WORK INSTRUCTION: Print every line below exactly as written, but leave the pictures behind.

WORKING DATA:
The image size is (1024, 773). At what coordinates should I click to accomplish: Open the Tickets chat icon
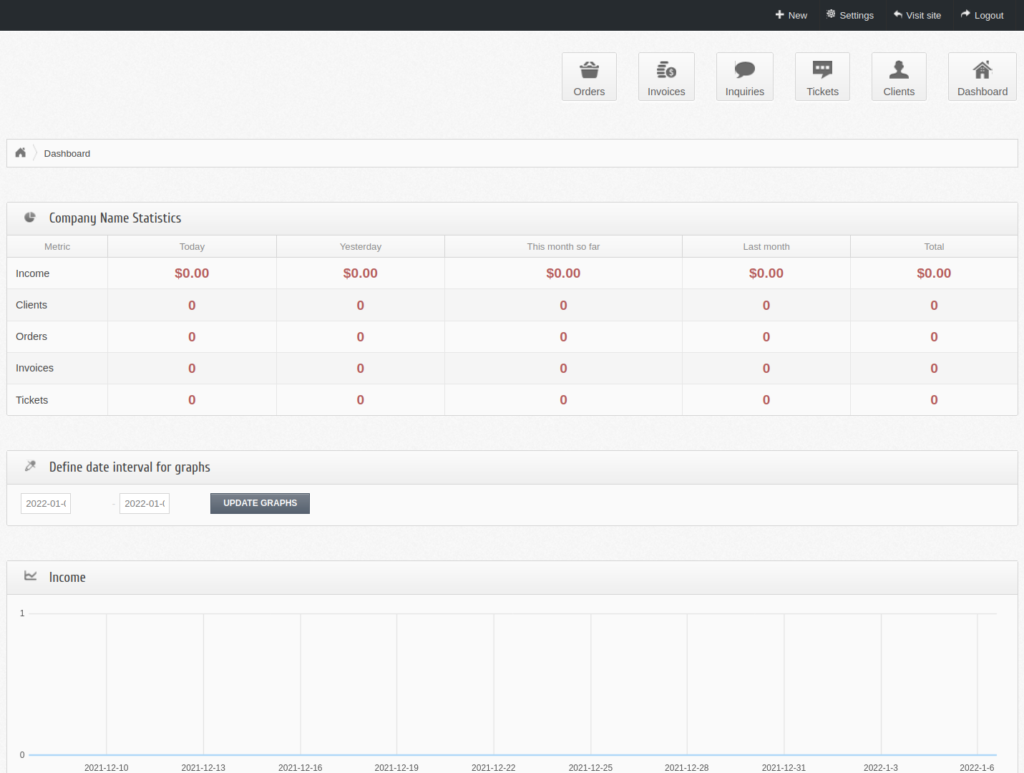tap(822, 70)
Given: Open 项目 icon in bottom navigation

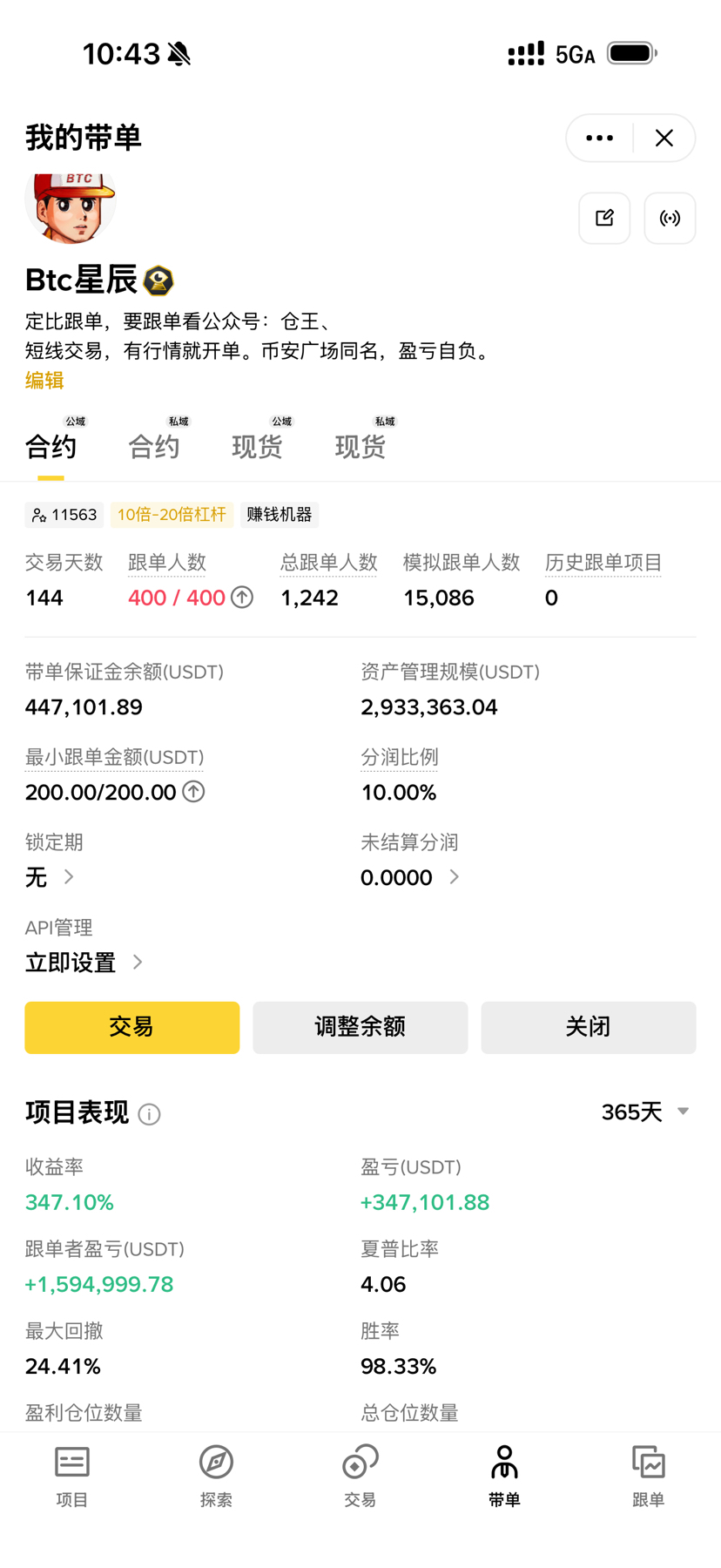Looking at the screenshot, I should (72, 1475).
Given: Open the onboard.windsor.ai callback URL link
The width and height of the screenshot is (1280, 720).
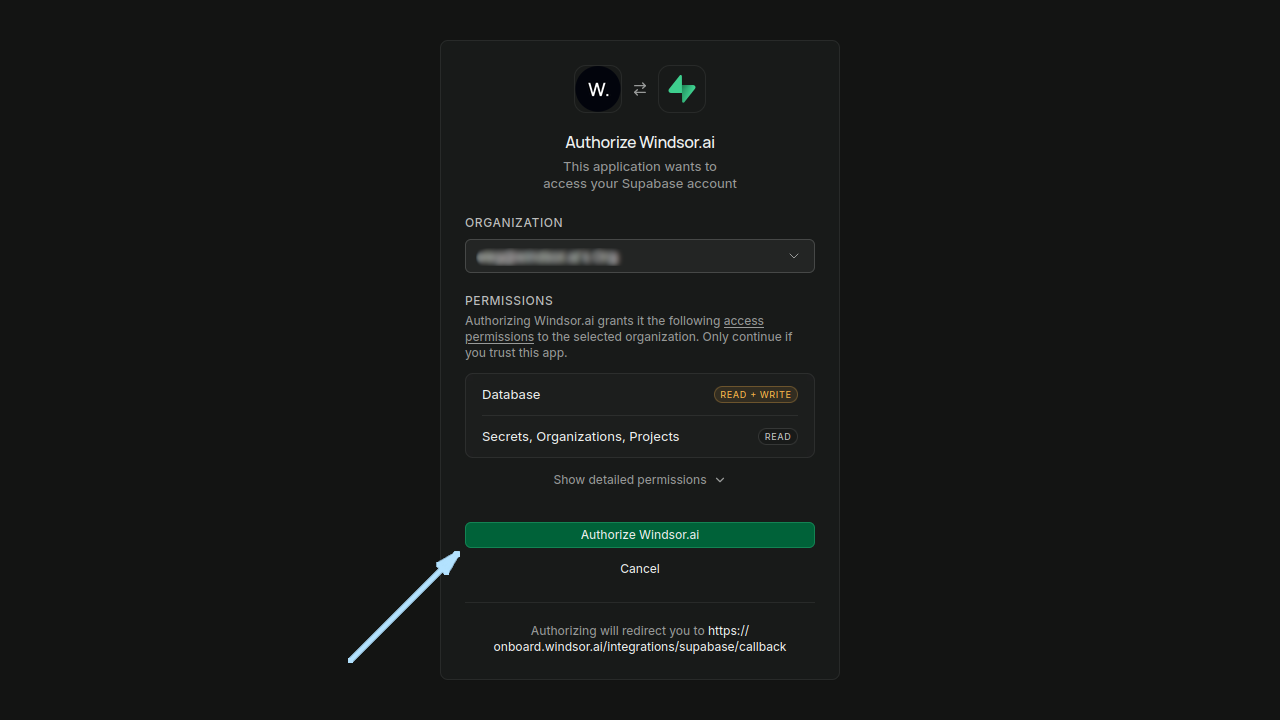Looking at the screenshot, I should (x=640, y=639).
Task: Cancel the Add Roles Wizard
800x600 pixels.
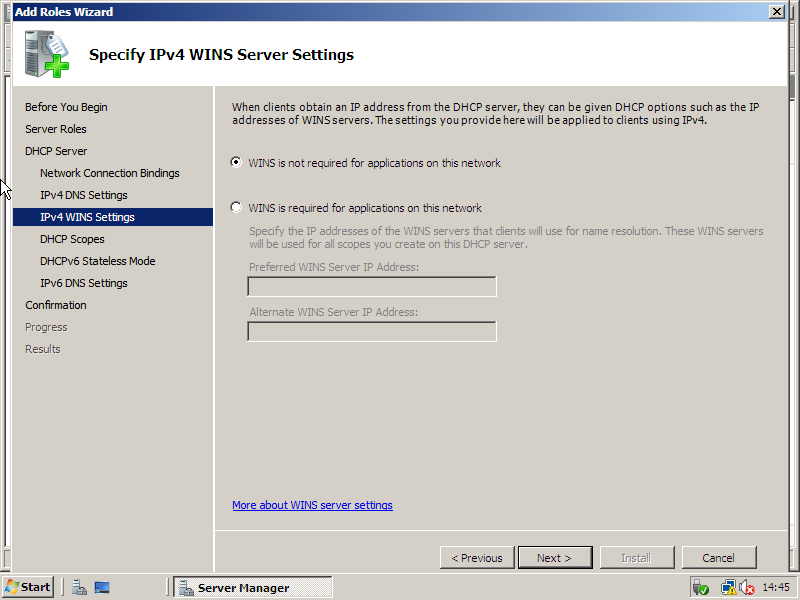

SOLVED PROBLEM:
The image size is (1024, 773). At what coordinates should I click to accomplish: Open the Tickets chat icon
tap(822, 70)
Given: Open 项目 icon in bottom navigation

Looking at the screenshot, I should (72, 1475).
Given: Open the onboard.windsor.ai callback URL link
The width and height of the screenshot is (1280, 720).
Looking at the screenshot, I should (x=640, y=639).
Task: Cancel the Add Roles Wizard
800x600 pixels.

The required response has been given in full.